Every line in the data below that has the word "Absinthe" should be returned.

[Start of Attachment]

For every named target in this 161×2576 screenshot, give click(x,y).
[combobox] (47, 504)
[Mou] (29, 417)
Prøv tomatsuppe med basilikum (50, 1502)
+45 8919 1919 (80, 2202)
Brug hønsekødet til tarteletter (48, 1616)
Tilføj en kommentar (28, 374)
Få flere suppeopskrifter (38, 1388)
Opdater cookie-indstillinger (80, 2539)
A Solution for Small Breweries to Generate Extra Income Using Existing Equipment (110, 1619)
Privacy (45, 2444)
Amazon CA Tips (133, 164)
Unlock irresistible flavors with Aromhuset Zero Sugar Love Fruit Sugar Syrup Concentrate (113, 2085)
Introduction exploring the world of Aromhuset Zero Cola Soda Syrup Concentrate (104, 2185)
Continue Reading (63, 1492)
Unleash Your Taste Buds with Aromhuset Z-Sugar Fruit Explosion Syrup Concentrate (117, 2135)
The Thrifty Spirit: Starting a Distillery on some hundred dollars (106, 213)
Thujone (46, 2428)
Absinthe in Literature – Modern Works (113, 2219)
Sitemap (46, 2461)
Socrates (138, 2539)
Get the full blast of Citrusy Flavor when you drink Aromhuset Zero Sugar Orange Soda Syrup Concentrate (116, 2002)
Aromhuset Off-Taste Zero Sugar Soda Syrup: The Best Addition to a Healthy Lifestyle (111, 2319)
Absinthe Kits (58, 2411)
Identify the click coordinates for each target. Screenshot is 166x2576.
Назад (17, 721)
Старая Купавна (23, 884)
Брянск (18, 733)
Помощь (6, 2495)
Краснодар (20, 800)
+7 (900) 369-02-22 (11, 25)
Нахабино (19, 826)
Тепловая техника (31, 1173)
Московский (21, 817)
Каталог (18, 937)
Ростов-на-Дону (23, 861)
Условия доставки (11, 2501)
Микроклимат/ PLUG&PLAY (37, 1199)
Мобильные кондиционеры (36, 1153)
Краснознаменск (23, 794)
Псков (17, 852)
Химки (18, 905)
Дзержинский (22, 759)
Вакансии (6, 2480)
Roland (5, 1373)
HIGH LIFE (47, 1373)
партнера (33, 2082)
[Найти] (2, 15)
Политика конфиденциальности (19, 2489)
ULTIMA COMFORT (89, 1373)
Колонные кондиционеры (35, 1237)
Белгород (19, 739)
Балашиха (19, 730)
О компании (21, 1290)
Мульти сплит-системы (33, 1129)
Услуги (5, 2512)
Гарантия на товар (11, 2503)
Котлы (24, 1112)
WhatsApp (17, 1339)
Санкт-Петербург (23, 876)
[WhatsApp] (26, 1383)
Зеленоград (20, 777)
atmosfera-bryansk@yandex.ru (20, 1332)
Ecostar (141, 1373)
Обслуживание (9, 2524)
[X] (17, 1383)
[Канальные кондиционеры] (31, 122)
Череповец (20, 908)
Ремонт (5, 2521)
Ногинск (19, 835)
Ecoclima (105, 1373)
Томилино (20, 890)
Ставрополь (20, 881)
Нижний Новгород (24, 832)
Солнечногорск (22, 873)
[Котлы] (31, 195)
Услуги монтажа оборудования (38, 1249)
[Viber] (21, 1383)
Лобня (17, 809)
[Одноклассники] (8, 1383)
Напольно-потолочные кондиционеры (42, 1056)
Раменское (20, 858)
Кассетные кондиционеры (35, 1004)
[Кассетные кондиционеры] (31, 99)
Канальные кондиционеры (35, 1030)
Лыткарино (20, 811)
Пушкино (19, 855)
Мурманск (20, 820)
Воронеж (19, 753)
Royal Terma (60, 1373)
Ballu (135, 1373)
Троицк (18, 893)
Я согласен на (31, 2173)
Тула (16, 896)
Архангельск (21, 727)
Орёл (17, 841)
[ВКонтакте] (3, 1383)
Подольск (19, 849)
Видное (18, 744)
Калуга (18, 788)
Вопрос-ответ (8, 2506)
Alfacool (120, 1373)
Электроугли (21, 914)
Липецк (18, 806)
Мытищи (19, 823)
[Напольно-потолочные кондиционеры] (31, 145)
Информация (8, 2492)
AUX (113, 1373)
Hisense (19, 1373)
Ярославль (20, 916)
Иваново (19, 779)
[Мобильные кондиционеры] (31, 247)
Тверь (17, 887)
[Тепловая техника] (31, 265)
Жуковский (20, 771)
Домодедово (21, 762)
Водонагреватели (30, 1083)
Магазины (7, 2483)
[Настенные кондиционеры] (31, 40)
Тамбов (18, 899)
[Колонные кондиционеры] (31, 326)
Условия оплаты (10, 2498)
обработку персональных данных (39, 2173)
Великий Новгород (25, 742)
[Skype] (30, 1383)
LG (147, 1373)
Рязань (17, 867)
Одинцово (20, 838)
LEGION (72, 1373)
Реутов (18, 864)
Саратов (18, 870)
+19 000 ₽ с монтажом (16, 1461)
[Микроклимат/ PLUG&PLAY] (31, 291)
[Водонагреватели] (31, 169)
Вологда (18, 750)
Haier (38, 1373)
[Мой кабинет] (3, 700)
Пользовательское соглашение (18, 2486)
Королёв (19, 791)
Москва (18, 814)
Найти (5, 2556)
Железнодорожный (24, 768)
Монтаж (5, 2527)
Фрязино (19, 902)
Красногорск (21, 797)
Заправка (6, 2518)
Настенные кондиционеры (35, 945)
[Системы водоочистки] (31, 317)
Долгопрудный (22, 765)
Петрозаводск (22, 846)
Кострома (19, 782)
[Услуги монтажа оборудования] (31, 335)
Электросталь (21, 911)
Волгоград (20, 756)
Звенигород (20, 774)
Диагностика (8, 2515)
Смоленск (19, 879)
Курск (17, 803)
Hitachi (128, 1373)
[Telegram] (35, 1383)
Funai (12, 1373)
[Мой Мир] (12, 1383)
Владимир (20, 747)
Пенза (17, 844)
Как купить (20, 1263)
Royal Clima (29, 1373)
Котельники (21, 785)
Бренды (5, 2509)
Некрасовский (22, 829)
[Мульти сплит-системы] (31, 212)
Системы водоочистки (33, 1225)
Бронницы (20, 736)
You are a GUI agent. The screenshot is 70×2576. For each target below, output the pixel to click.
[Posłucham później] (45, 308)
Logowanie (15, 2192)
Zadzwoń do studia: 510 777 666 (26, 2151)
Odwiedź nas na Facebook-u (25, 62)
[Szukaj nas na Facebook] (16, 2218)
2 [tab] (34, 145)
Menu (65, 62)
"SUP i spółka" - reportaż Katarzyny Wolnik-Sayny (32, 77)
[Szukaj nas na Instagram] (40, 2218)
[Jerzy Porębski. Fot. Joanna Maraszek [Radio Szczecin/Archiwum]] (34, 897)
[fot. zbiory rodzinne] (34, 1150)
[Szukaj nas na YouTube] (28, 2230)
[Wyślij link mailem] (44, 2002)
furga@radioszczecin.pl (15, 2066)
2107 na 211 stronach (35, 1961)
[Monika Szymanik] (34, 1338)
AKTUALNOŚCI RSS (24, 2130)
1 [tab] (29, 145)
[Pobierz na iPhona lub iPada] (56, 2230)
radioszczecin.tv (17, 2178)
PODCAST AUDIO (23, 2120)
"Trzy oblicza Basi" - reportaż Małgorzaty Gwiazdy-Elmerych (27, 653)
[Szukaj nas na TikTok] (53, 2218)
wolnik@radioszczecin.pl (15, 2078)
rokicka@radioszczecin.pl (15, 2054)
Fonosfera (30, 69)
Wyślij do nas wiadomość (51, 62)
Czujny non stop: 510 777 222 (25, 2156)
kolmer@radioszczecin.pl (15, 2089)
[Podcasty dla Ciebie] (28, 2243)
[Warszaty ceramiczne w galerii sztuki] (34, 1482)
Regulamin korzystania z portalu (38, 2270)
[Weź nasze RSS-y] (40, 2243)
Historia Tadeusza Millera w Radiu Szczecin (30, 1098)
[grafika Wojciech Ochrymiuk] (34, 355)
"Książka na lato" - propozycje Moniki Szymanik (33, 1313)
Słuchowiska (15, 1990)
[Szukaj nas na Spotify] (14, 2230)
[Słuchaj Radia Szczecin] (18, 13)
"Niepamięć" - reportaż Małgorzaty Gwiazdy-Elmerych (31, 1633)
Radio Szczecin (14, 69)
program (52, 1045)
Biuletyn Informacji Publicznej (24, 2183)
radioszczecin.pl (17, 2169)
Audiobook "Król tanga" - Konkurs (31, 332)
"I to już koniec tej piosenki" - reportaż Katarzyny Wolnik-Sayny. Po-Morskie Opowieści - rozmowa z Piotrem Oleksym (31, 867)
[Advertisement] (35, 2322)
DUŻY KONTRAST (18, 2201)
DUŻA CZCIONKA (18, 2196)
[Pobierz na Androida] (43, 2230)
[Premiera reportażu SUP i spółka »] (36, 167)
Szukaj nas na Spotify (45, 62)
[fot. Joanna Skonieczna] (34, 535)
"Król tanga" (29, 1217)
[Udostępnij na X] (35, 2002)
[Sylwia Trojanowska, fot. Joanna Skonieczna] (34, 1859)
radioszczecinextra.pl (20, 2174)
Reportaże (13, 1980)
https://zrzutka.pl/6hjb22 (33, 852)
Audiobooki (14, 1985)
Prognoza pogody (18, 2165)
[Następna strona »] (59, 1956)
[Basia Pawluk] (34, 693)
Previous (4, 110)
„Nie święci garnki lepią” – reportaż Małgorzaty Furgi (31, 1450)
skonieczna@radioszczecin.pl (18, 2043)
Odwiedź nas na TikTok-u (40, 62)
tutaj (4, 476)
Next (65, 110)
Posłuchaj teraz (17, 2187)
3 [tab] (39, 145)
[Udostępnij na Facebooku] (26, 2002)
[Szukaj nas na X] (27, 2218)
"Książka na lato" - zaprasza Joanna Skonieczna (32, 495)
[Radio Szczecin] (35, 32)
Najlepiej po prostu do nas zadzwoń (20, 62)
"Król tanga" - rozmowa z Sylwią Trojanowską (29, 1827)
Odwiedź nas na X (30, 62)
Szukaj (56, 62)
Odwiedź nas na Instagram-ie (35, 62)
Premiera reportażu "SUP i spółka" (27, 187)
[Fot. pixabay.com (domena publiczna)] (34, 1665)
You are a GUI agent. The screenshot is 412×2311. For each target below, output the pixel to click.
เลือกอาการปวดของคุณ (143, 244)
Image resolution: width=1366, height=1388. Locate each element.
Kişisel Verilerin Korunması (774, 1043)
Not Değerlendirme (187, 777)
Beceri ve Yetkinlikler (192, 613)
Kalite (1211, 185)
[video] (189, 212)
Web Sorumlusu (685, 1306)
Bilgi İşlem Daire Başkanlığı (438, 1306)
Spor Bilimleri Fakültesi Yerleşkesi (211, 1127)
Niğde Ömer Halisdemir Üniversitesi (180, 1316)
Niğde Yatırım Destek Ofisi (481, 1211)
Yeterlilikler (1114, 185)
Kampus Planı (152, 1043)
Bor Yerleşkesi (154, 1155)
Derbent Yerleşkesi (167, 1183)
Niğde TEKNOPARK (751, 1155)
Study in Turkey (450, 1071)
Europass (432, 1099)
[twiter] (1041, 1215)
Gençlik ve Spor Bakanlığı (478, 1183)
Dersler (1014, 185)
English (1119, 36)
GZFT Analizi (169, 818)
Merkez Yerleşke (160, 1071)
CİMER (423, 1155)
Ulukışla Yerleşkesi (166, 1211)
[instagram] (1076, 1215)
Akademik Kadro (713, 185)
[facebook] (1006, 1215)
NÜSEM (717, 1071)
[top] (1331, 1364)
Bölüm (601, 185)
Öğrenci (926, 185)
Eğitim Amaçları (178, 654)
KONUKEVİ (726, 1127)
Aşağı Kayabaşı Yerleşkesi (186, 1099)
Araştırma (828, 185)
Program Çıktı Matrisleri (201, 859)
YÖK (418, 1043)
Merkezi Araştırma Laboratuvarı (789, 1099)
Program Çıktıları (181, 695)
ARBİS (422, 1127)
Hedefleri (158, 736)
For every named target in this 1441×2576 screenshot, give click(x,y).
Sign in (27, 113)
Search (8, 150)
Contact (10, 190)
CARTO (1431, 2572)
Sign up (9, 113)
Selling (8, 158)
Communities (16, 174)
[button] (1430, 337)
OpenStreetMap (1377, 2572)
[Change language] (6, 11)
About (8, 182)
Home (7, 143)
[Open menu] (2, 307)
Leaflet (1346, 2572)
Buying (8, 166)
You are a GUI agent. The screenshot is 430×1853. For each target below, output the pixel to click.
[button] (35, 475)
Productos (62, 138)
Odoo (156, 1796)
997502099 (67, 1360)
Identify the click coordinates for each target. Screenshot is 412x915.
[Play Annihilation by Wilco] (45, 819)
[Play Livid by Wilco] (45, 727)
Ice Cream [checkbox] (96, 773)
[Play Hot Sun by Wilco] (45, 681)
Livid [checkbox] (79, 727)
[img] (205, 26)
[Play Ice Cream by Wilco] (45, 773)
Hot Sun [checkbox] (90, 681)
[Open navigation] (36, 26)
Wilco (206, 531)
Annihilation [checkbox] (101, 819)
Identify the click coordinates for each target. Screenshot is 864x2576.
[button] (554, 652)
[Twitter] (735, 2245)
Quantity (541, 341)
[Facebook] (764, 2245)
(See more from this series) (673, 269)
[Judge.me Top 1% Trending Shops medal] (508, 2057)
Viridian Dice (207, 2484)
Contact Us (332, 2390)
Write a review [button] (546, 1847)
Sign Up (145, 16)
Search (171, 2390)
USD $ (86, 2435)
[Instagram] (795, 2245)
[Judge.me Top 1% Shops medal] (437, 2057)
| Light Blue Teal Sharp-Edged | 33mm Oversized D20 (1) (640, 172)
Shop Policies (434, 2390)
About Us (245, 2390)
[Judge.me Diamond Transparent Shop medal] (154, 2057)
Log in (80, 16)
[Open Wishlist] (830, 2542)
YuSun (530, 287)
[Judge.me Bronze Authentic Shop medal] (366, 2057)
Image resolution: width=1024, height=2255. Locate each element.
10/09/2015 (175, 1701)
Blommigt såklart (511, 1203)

[End of Attachment]

| YOUR RESPONSE |
Absinthe in Literature – Modern Works (113, 2219)
Absinthe Kits (58, 2411)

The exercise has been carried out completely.